Here is an unusual one from a recent email: “My 3-1/2 year old granddaughter has been chewing the inside of her lips/cheeks for over a year, even using her finger to poke her cheek in from the outside and occasionally drawing blood.. We can’t get her to stop. Some adults in the family also chew the inside of their mouths in the same manner. She is a very bright, articulate and mostly happy child although she is somewhat lacking in sociability outside of her immediate circle. Her parents were divorced when she was a little over one year old and she shares days and nights with each in two to three day increments. She has a loving parent and grandparents on each side. What is the best way to deal with this chewing issue…should it be totally ignored or should we continue to point it out to her?”
This letter describes one of the so-called “tensional outlets.” This term helped change our previous thinking that nail-biting and other such behaviors were bad habits. There is nothing “bad” about a child who repetitively chews her cheek.
Tensional outlets like thumb-sucking, or nail-biting are common in young preschoolers. The hand-to-face tensional outlets like nail-biting and nose-picking become very common in kindergarten, along with fidgeting behaviors.
All of us have bad moments when we feel tense and out-of-sorts. Indeed tension is universal. Adults have a repertoire of ways to relieve tension from “bad” things like smoking, to healthy things like taking a brisk walk. Children are more limited in their choices but have as much need to relieve tension as adults do.

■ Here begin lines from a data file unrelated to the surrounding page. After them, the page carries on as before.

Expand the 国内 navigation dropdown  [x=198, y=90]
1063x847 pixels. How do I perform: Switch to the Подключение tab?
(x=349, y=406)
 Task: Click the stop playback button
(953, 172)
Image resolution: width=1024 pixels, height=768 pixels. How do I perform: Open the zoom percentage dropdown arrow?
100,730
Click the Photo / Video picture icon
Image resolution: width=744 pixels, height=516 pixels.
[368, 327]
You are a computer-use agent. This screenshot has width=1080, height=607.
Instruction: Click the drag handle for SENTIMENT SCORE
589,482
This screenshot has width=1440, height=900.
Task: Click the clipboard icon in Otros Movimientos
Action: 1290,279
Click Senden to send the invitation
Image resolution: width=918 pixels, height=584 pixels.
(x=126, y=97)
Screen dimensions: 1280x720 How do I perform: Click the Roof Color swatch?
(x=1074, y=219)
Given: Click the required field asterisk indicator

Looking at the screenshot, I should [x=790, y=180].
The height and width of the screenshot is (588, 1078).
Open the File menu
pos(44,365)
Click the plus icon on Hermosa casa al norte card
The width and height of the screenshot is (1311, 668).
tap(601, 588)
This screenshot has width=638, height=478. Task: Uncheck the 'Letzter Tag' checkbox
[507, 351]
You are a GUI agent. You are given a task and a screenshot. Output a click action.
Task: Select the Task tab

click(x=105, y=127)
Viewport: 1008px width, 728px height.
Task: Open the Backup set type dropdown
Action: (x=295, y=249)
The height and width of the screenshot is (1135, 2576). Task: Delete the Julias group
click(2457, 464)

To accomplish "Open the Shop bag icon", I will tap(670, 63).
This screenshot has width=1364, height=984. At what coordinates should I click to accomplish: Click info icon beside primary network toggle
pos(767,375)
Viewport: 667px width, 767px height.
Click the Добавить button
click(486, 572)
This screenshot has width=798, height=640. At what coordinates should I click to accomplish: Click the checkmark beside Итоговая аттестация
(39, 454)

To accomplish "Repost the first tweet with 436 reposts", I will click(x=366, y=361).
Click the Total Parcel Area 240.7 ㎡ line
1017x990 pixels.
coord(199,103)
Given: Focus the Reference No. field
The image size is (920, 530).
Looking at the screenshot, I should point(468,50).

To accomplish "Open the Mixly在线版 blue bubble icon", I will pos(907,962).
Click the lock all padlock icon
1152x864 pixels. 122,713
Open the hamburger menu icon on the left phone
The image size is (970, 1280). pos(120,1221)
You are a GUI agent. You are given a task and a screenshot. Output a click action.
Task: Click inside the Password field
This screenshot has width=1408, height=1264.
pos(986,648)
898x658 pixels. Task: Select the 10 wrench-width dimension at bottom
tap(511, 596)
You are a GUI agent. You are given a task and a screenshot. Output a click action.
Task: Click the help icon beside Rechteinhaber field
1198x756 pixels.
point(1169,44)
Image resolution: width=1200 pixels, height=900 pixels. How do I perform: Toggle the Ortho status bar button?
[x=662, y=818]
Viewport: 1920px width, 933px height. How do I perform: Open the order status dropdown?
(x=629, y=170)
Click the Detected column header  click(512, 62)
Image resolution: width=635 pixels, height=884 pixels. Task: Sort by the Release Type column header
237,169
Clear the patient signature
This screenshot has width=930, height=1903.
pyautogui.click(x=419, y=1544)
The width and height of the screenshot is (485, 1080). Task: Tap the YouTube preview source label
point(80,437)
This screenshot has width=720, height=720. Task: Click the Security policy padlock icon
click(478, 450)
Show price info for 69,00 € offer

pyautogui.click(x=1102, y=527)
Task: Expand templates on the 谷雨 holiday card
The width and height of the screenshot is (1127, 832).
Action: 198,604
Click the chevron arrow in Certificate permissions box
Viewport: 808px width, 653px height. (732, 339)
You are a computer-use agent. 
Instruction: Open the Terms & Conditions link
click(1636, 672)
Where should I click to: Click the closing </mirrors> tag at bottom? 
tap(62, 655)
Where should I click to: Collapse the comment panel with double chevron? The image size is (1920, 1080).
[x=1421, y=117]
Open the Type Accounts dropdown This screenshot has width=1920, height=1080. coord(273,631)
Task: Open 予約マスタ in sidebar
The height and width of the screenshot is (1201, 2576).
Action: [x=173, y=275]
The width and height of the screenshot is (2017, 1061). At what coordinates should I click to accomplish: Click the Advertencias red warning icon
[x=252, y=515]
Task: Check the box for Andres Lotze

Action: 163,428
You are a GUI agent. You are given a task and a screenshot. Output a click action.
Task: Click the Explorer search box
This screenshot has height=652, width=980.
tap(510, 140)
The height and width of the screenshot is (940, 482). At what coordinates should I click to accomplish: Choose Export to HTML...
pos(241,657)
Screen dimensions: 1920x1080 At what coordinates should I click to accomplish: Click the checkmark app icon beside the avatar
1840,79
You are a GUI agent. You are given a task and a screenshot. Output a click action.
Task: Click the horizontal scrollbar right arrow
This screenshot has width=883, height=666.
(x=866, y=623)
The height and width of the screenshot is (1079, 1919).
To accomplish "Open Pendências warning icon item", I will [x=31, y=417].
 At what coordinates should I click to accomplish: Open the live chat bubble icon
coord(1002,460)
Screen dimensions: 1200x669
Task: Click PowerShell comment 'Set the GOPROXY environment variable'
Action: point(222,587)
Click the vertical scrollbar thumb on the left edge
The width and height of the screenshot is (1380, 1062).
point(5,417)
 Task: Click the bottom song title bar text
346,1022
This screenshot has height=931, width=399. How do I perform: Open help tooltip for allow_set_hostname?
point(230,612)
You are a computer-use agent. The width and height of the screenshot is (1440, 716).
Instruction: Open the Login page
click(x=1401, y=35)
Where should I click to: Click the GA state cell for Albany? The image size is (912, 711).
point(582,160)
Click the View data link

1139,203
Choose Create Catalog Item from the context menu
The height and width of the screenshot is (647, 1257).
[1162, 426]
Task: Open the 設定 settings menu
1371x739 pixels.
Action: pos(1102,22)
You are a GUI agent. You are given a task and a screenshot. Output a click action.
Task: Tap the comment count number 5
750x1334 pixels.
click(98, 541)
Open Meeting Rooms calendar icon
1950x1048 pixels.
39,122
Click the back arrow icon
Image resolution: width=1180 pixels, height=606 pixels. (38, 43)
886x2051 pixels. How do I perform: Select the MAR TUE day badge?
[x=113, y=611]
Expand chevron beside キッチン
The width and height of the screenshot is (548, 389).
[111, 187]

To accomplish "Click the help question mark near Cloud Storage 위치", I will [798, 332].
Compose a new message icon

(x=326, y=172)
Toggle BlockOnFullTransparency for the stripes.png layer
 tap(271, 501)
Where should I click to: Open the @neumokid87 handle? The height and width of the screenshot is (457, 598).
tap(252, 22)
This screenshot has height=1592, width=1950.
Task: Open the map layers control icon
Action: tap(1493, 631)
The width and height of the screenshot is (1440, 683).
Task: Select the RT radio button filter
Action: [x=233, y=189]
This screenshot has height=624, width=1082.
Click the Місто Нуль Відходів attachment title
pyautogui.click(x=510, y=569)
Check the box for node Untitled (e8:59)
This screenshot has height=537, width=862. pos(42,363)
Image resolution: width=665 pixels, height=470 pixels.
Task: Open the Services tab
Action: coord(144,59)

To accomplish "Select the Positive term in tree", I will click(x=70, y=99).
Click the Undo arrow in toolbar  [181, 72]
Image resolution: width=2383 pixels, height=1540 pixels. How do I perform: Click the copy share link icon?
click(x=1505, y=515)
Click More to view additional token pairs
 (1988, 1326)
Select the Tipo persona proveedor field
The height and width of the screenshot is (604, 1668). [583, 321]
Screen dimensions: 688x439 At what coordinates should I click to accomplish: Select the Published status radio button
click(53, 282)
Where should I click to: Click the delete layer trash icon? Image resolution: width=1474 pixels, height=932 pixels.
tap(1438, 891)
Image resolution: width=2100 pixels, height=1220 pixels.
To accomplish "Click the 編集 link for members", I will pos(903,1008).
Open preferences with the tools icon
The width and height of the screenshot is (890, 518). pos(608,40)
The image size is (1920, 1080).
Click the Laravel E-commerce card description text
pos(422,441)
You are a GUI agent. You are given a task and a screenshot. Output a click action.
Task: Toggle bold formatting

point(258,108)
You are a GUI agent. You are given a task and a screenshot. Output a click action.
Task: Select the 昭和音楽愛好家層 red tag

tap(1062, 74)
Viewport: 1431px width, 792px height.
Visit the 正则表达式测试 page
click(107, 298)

Some parents think it strange that a child should feel tension. Isn’t childhood an idyllic time with no worries? If a child has tension isn’t it the parents’ fault for not making the child’s life smooth? The answer to both questions is “No.” Childhood has its share of tensions; growing up is a hard job. Parents cannot, and should not, eliminate tension from their child’s life. Every child has to learn ways of reducing tension that are socially and personally acceptable. Your granddaughter has loving parents and grandparents which is great but she does not have an intact family which means she must move every few days.
If a child chews her cheek does this mean the child has an abnormal degree of tension? The answer again is “No.” Years ago psychoanalytically-trained therapists would have called this a form of self-mutilation. Very rarely we see severely disturbed children who bite to hurt themselves. But most children who chew cheeks or nails do NOT hurt themselves.
Some children chew away only when they are under special stress like seeing a scary movie or taking a test at school. But in my experience most kids just chew. This act of chewing is a pretty unconscious one which is why it is a hard habit to break.
A tensional outlet like this can be pretty disturbing to parents and grandparents especially if blood is drawn. Some kids do bite or tear at their nails until they bleed and I have actually seen a little girl very much like your granddaughter in my practice.
However parents and grandparents can observe the child to see whether there is a pattern to the chewing or if there is a particular time the child seems under stress. Parents can model ways of reducing stress by including the kids in exercise or “stress-breaks” when the whole family lies on the floor and does deep-breathing or images themselves in a peaceful place.
If there is bleeding her mouth will be sore and that could give her a hint to stop. Limit her TV and other “mindless” times, give her plenty of loving attention, reassure her that when she gets bigger she will have so many things to do she will stop. However if she complains her cheek hurts or she wants to stop, try the rubber band on the wrist technique. Whenever she feels like chewing tell her to snap the band instead.